WHAT YOU ARE ASKED TO DO:
Using the word "pixels" as the filter, copy each matching line from the records.

THE DATA:
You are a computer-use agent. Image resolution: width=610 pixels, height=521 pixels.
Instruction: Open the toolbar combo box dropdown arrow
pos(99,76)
--
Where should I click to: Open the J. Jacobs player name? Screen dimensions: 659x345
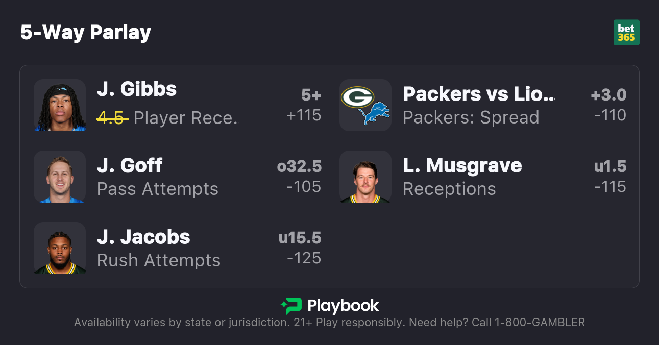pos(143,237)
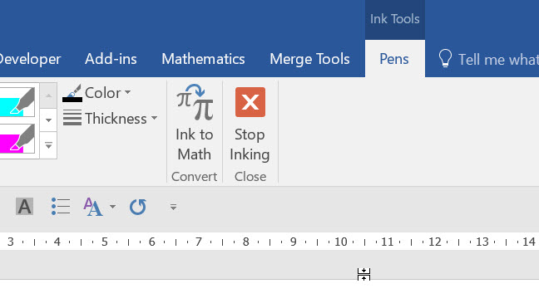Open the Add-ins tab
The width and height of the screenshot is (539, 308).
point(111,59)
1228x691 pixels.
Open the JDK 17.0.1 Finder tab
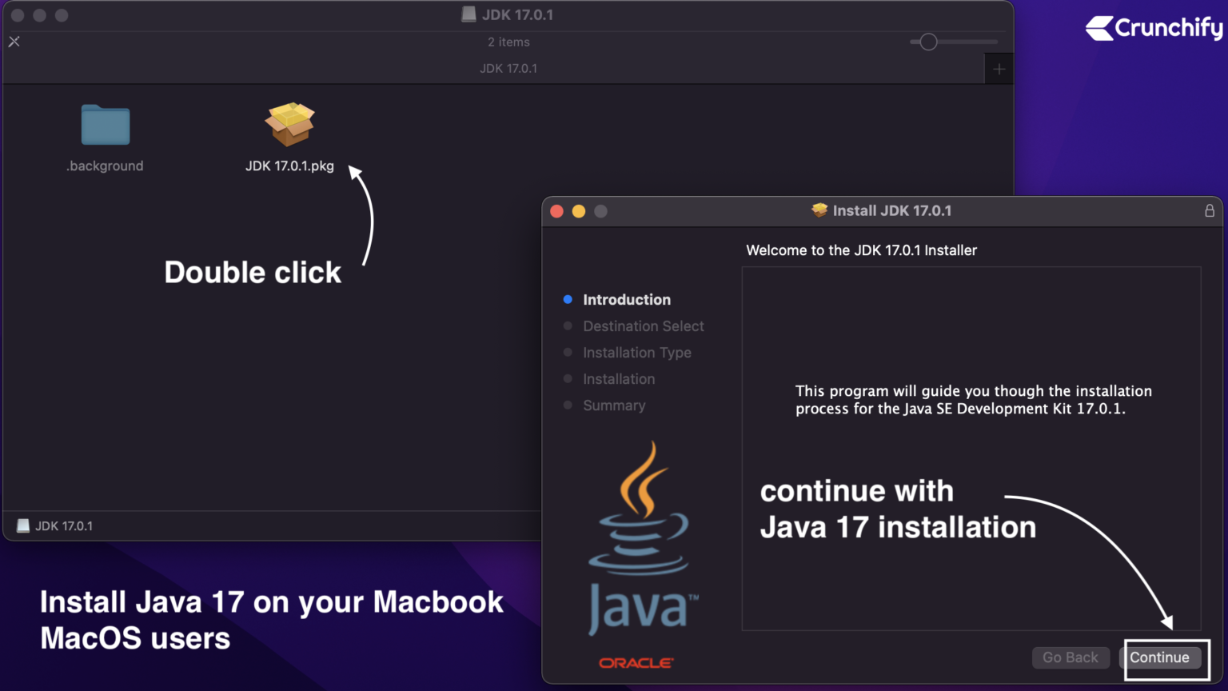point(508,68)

OUTPUT:
You are a computer-use agent. Image resolution: width=610 pixels, height=521 pixels.
1228x691 pixels.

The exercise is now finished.